A few observations worth calling out:
- Per-step time is faster, not slower: 830 ms vs ResNet-34’s 1400 ms. Even though the network has more layers (17 inverted-residual blocks \(\times \) 3 sub-layers each = 51+ internal conv layers, vs ResNet-34’s 34), the depthwise convs are so cheap that overall throughput improves. Fewer parameters and faster training, at a modest accuracy cost.
- MLIR is actually bigger, not smaller: 741 020 chars vs ResNet-34’s 517 912. That’s counterintuitive — the network has fewer params but emits more StableHLO. The reason: each depthwise-separable block has three separate convs (expand, depthwise, project) plus their BN ops, so there are more operations even though each operation has fewer weights. IREE emits per-op, so the char count tracks op count, not param count.
- 52 BN layers, up from ResNet-34’s 36. Same reason — more internal conv layers means more BN-after-conv pairs. Each one still proves its VJP via § 34.
- 9.5\(\times \) fewer parameters, 5.4 hours total training vs ResNet-34’s 9.5 hours. The speedup comes entirely from the smaller per-step time; the epoch count is the same.

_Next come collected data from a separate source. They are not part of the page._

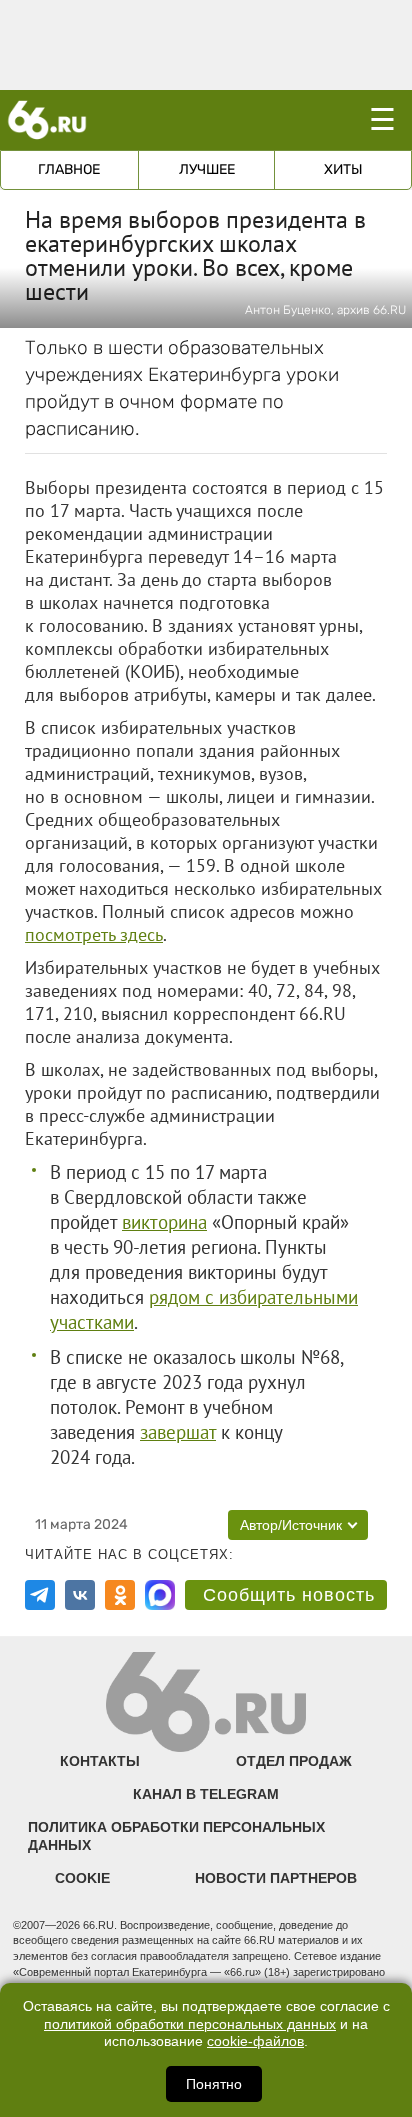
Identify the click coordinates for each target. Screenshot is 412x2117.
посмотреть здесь (94, 934)
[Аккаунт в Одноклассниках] (120, 1595)
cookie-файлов (255, 2041)
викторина (164, 1222)
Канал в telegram (206, 1794)
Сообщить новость (289, 1595)
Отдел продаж (294, 1761)
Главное (69, 169)
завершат (178, 1432)
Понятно (214, 2084)
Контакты (100, 1761)
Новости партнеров (276, 1878)
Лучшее (207, 169)
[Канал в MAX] (160, 1595)
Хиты (343, 169)
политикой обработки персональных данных (190, 2024)
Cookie (82, 1878)
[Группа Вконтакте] (80, 1595)
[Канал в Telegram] (40, 1595)
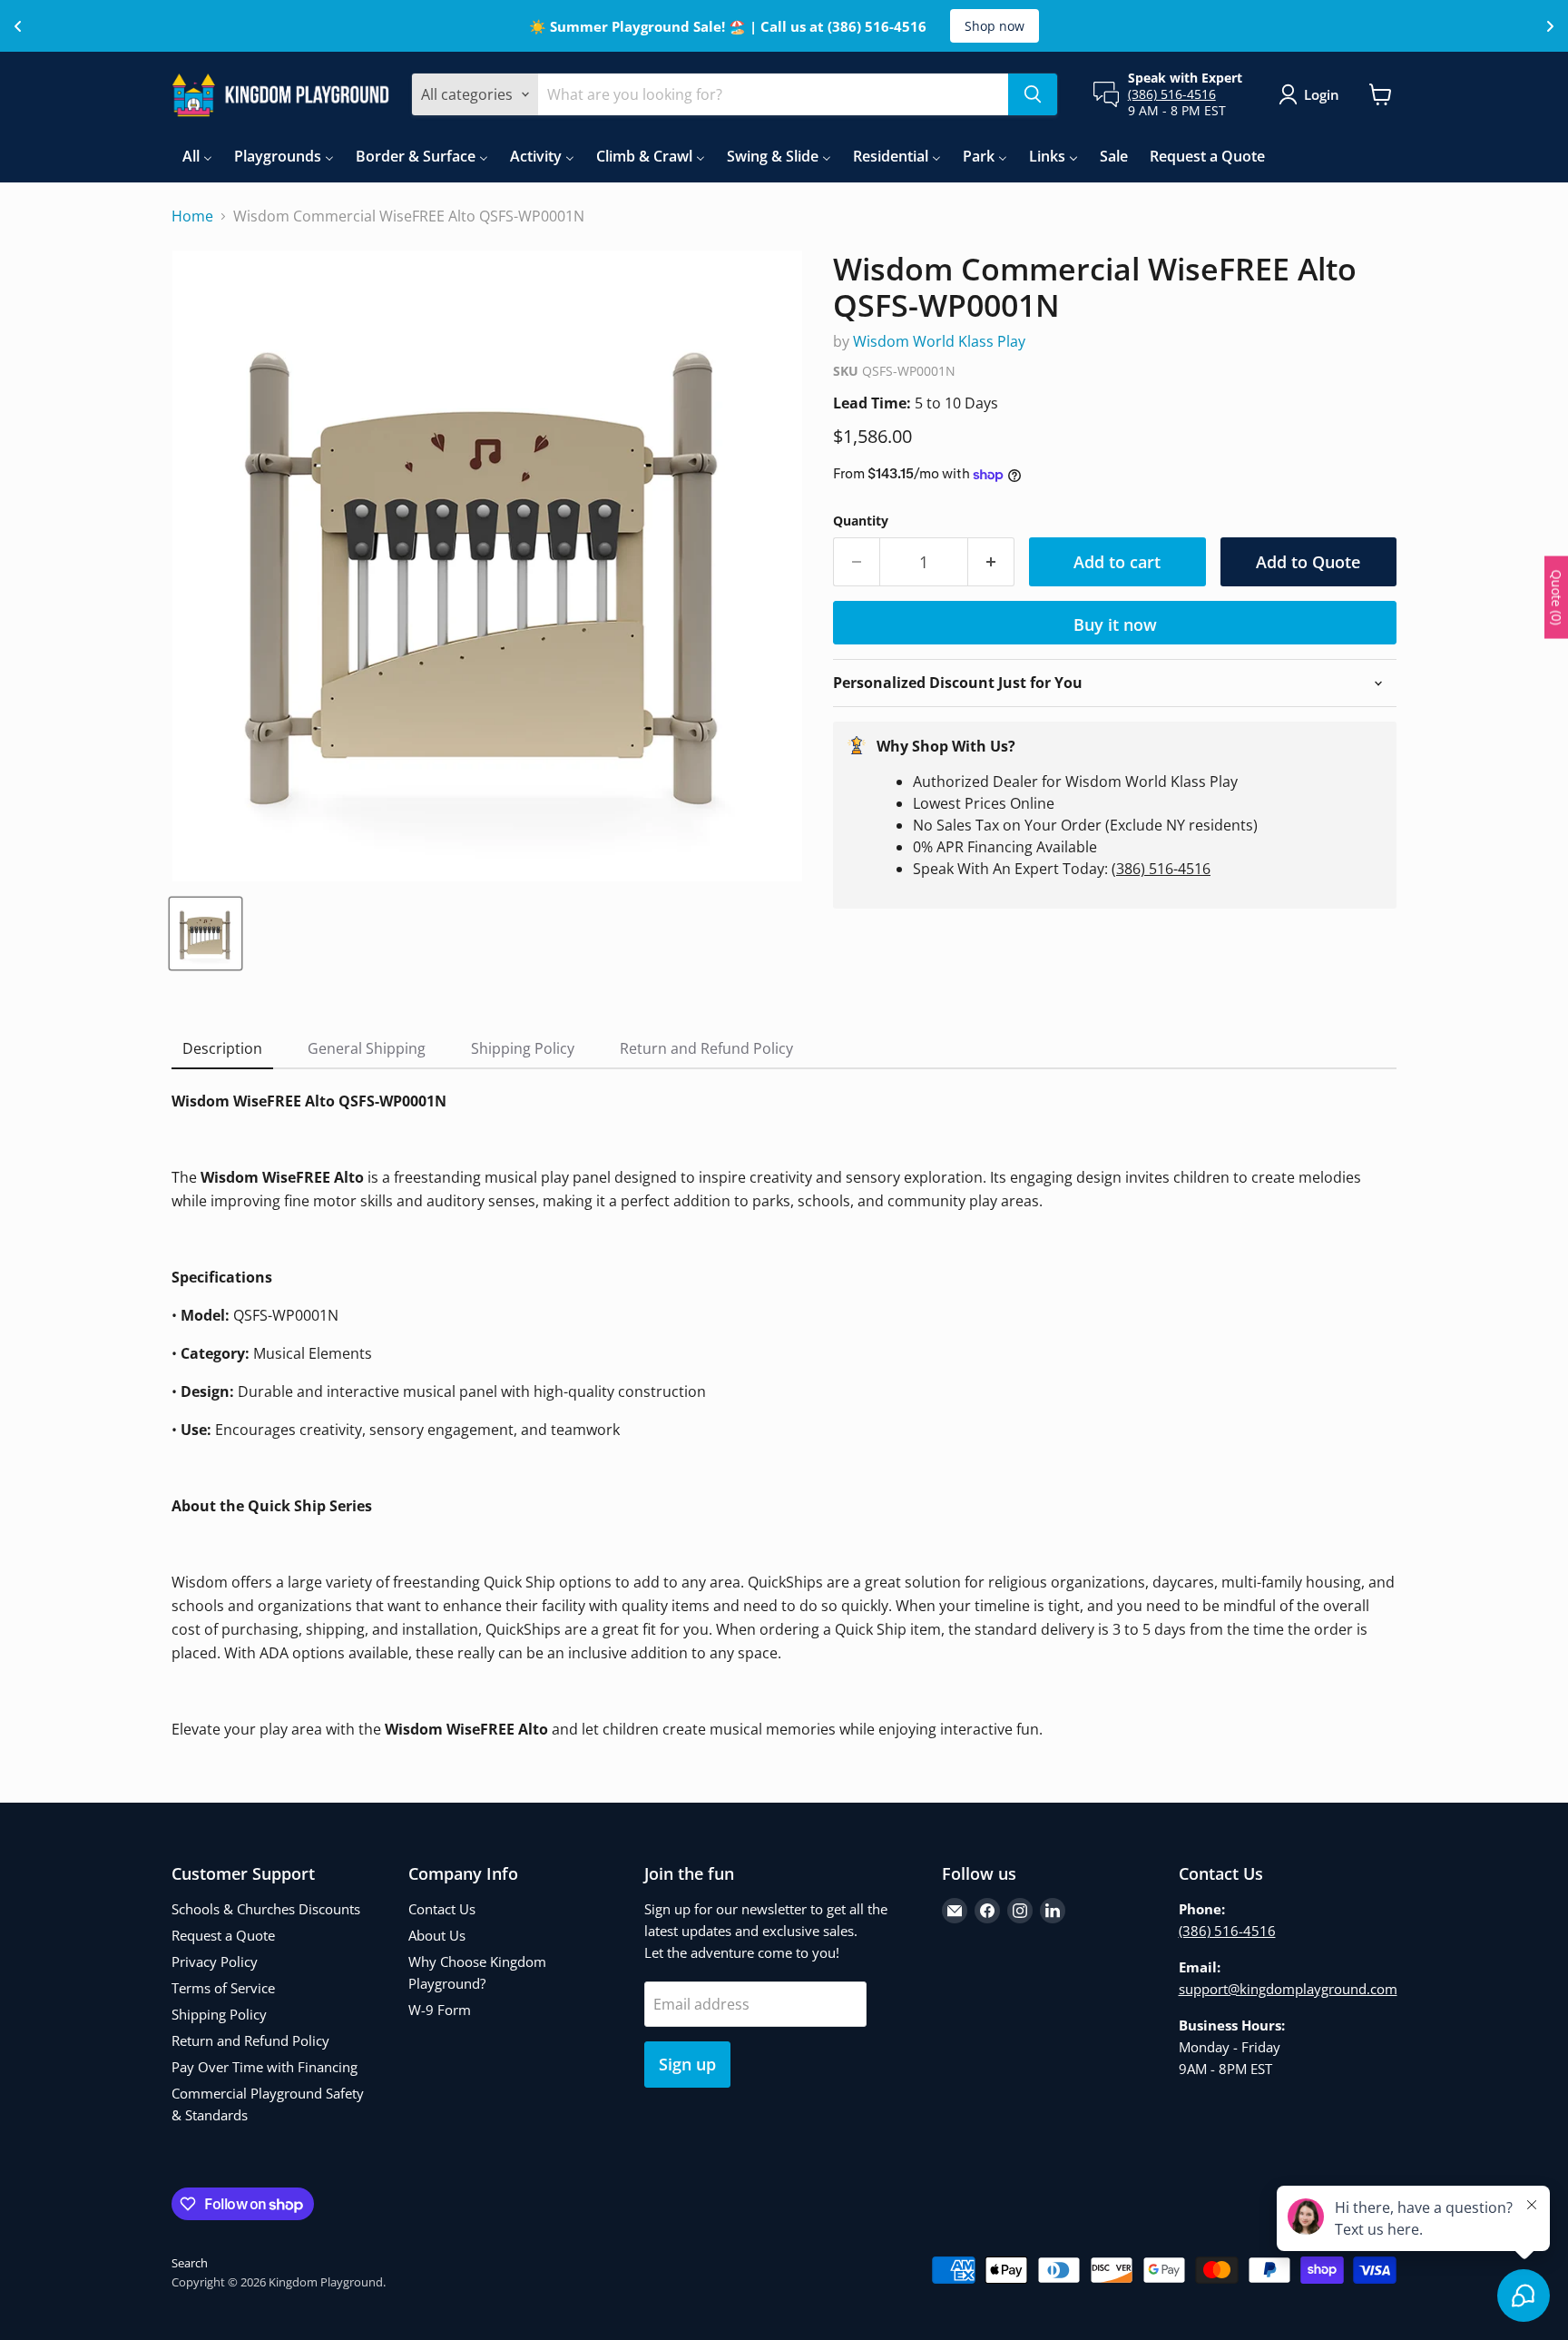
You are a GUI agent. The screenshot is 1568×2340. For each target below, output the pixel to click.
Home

The general pattern — deeper + narrower + per-channel conv + surrounding \(1 \times 1\) expansion — carries forward to MobileNet V3 and the EfficientNet family. All of those add their own small modifications on top (SE blocks, Swish activations, compound scaling) but the core depthwise-separable scaffolding is exactly what this chapter formalized.